Description of the task.
Print exactly the line that contains "Task: Follow the Robert Brulle link", then every following line through the end of the material; include nothing else and no pictures.

*** Opening of Data for this task ***

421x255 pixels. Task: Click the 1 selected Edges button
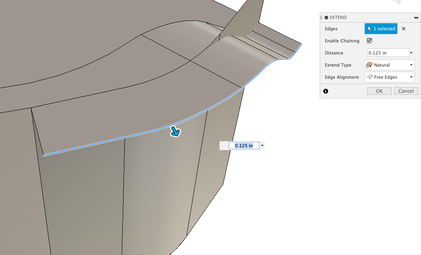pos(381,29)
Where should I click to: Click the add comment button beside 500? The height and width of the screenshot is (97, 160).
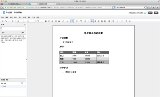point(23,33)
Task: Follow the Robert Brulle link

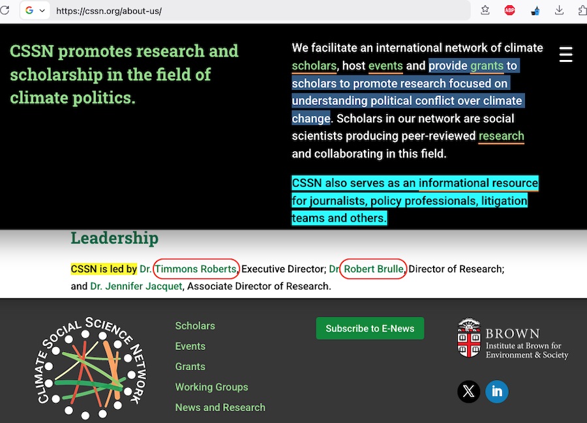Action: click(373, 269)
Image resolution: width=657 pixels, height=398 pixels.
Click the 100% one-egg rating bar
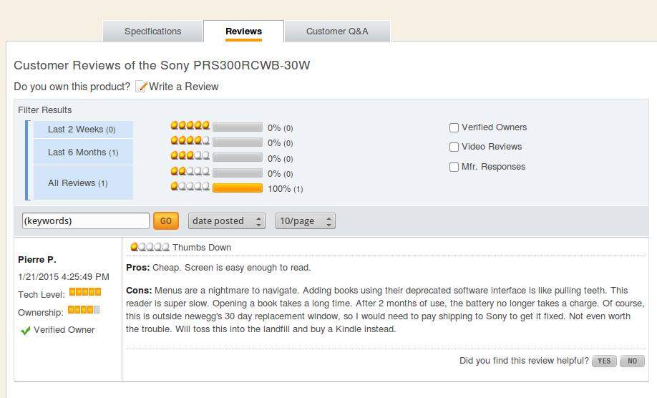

*** Close of Data for this task ***

Answer section.
Task: Follow the Robert Brulle link

Action: click(373, 269)
Image resolution: width=657 pixels, height=398 pixels.
Click the 100% one-egg rating bar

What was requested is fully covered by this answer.